2.4.3 Research Studies
qAF methodology has been used for normative studies [58, 61], and in investigations of patients affected by Best vitelliform macular dystrophy , recessive Stargardt disease , Bull’s eye maculopathy , Retinitis Pigmentosa , and Age related macular degeneration . Additionally, studies of subjects with a monoallelic ABCA4 mutation were also reported [61, 65]. The method appears robust when the image quality is good particularly in terms of uniformity.
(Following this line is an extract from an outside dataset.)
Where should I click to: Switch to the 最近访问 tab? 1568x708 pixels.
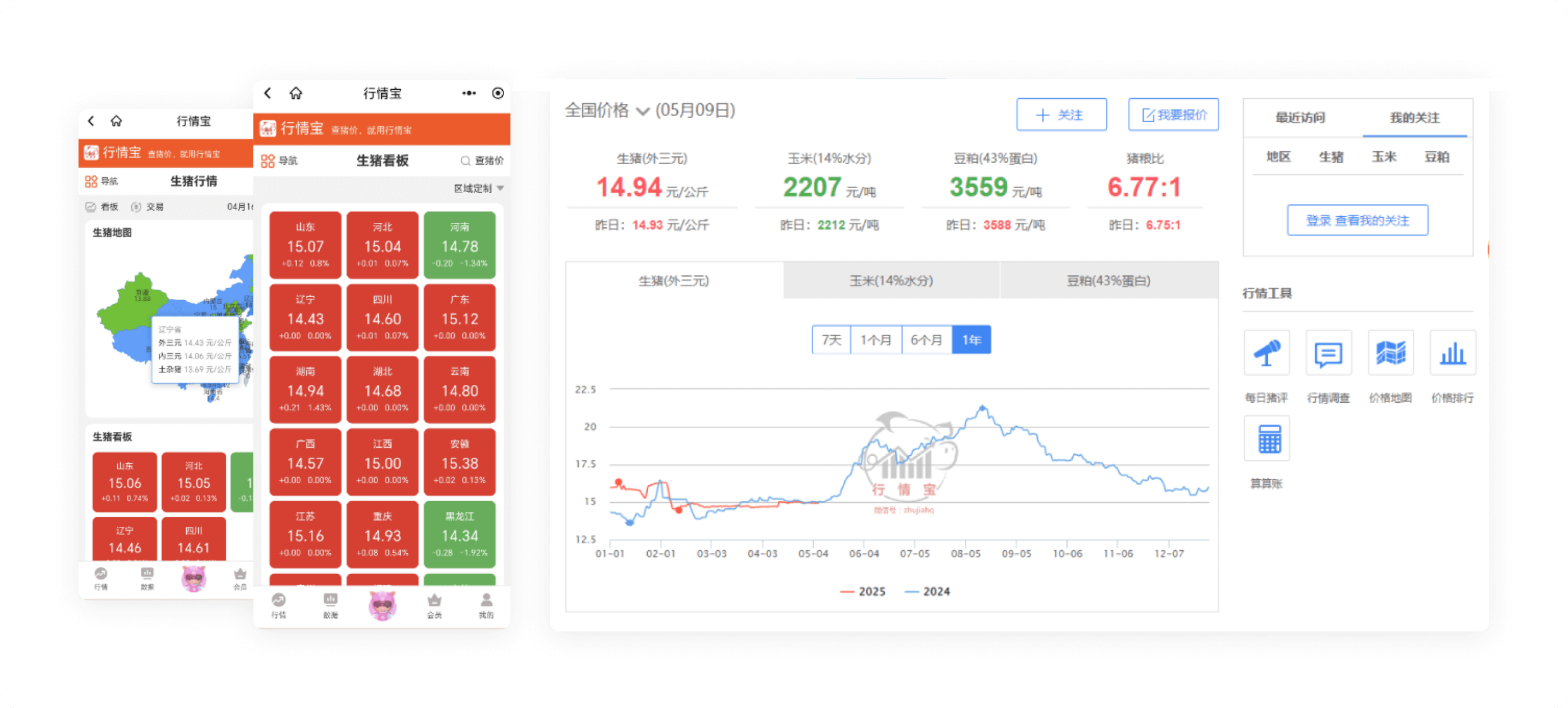1299,118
In different studies, repeatability for two sessions on the same day varied from ±6% to 10% (95%CI) and concordance between eyes was ±13–20%. These studies have demonstrated that quantification of AF with this standardized approach can aid in assessing whether specific fundus areas in pathological conditions have normal or abnormal AF levels, in providing valuable genotype-phenotype correlations and in studying the natural history of disease progression in contrast to normal aging. However, long-term repeatability will have to be systematically investigated before longitudinal studies are undertaken.
2.5 Summary and Conclusion
The scanning laser ophthalmoscope has, since its invention in 1980, undergone numerous improvements and has evolved in a sophisticated and versatile imaging modality. Today, SLO imaging is a very established tool in clinical routine. Two examples, the scanning laser tomography for glaucoma diagnostics (Sect. 2.2), as well as the wide field SLO angiography and its importance for the assessment of various retinal and choroidal diseases (Sect. 2.3), have been discussed in detail. But also other SLO applications as multicolor imaging  and autofluorescence imaging  are successfully used in clinical routine for the diagnoses and progression control of various diseases as e.g. age-related macular degeneration (AMD) and hereditary macular dystrophies.
Furthermore, in many devices SLO technology is used to provide a reference image in order to actively track eye movements and thus stabilize the area of interest for other examination technologies as optical coherence tomography (OCT) (Chap. 3), OCT angiography (Chap. 6), fluorescence lifetime imaging ophthalmoscopy (FLIO, Chap. 10) and microperimetry .
Finally, SLO autofluorescence imaging is a very active field of research, since it visualize the distribution of intrinsic fluorophores (mainly lipofuscin components), which play an important role in the visual cycle (renewal) of photoreceptors. Therefore, the quantification of the intrinsic fluorescence as described in Sect. 2.4 can provide a better understanding of the natural history of diseases and their pathological mechanisms.